TO DO:
A: Answer these questions using the passage on Bush and Obama.
(i) Which speech does the passage describe as meticulously crafted?
(ii) What two athletic activities does the passage say the predecessor's athletic activities seem confined to?
(iii) What game does the passage say the predecessor's father can play reasonably?
B: List every sport or athletic activity named in the passage on Bush and Obama.

#### PASSAGE PROVIDED

Bush, Obama: sport, language

Our new president has literary and athletic skills. Not only can he write and speak eloquently and grammatically (his inauguration speech was meticulously crafted); he is also a fluent mover on the basketball court, with good coordination and ball sense. His predecessor was notoriously clumsy around language; he spoke as if language were a disease from which he was trying to recover (I’ve often wondered how bad his spelling and grammar are). His athletic activities seem confined to jogging and mountain-biking, neither of which require much in the way of skill or talent. His father can play tennis reasonably and the son must have been exposed to the game as a youngster–yet you never hear of George W. on the court. I suspect his athletic preferences reflect a simple lack of (a) talent and (b) dedication. There is thus a striking difference of skill in the two presidents–in language and in athletics. I suspect this tells us a lot about both men–about their natural abilities, their capacity for hardwork and focus, their level of confidence, their treatment of others. Obama, as a ball player, had to learn to work with others; Bush just churned away on his own. Obama grasped and exploited the power of language; Bush seems to hate language, or at least not to be on its good side. Above all, I see in Obama all the virtues of carefully acquired skill–intellectual and athletic. In Bush I saw clumsiness and indolence.

########
#### SOURCE INFORMATION

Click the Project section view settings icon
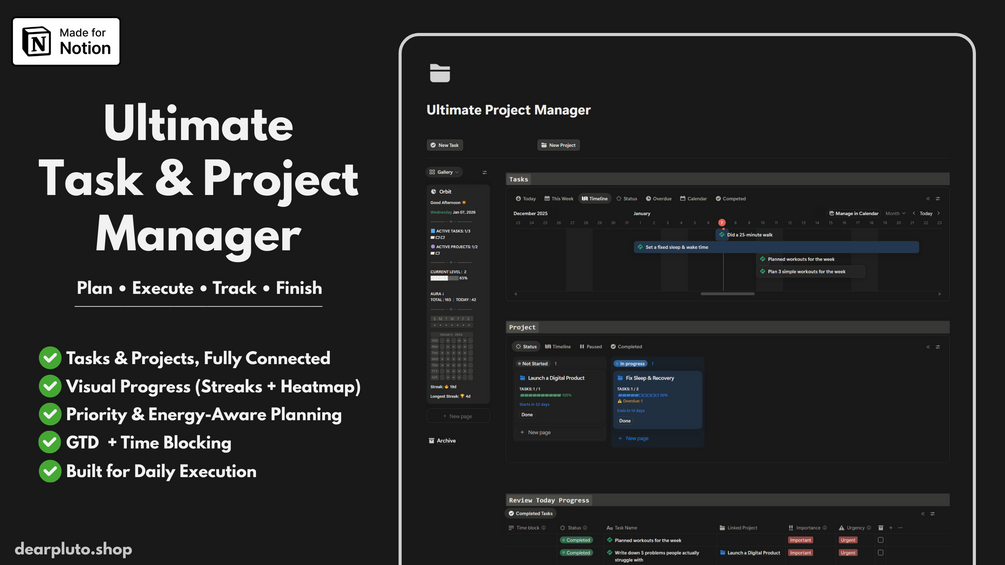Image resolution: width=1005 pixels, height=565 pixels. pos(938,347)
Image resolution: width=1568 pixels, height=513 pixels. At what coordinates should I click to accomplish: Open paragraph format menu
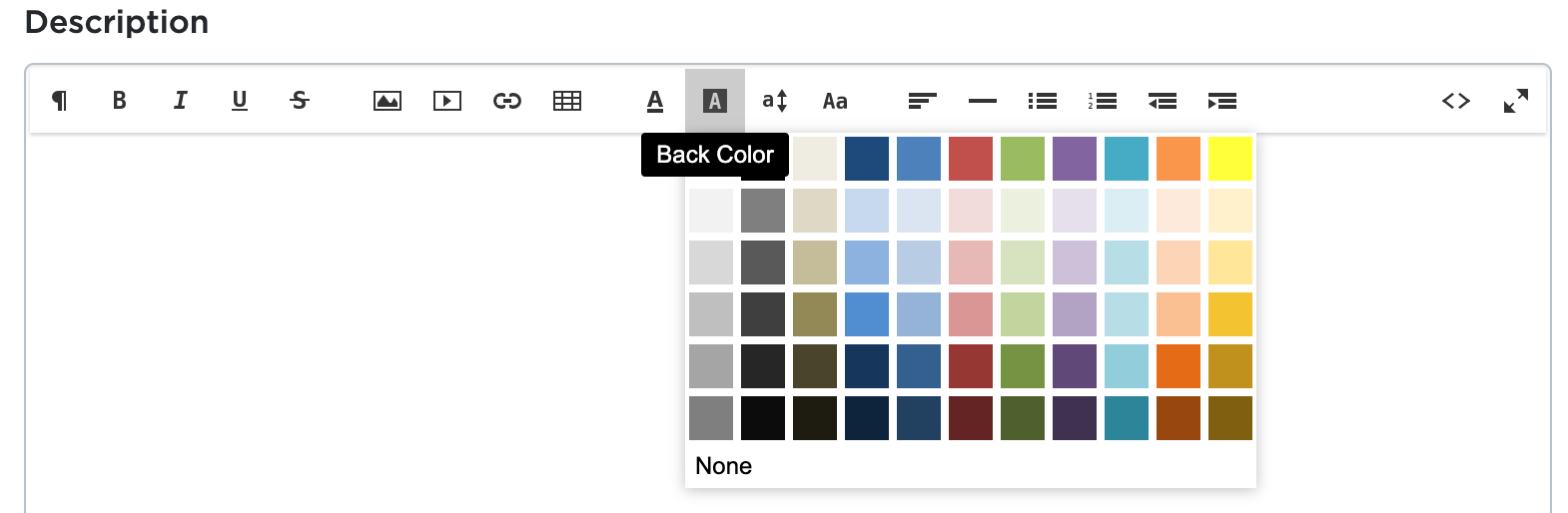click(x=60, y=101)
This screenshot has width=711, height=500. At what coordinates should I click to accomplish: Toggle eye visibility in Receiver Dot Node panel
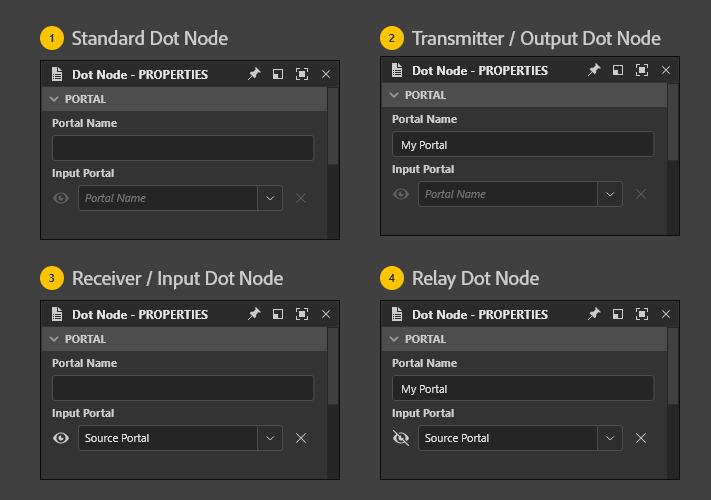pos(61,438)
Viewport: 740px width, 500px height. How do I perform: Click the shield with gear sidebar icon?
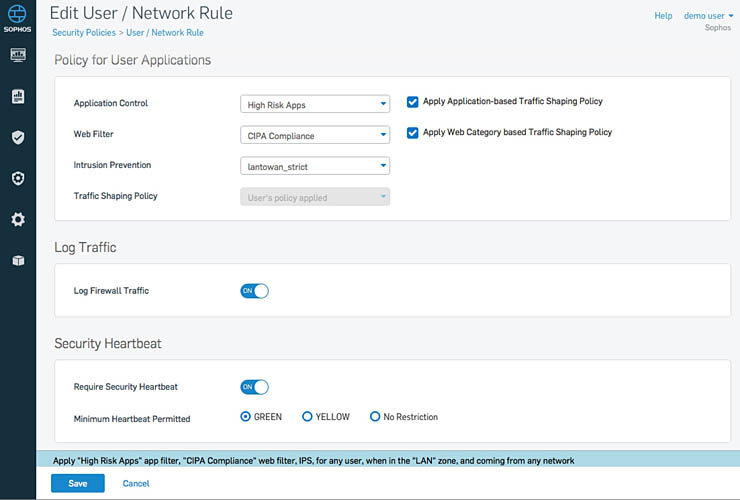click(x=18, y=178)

########

SOLVED TASKS:
A:
(i) His inauguration speech.
(ii) Jogging and mountain-biking.
(iii) Tennis.

B: Basketball, jogging, mountain-biking, tennis